WHAT IS REQUIRED ▸
Every entry below should be printed exactly.

PROVIDED RECORDS ▸
- Opening Delimiter -
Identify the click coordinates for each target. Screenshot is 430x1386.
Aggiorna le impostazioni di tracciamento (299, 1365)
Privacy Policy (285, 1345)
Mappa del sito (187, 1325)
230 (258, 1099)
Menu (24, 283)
- Closing Delimiter -
RESULT ▸
Identify the click coordinates for each target. Screenshot is 430x1386.
Aggiorna le impostazioni di tracciamento (299, 1365)
Privacy Policy (285, 1345)
Mappa del sito (187, 1325)
230 (258, 1099)
Menu (24, 283)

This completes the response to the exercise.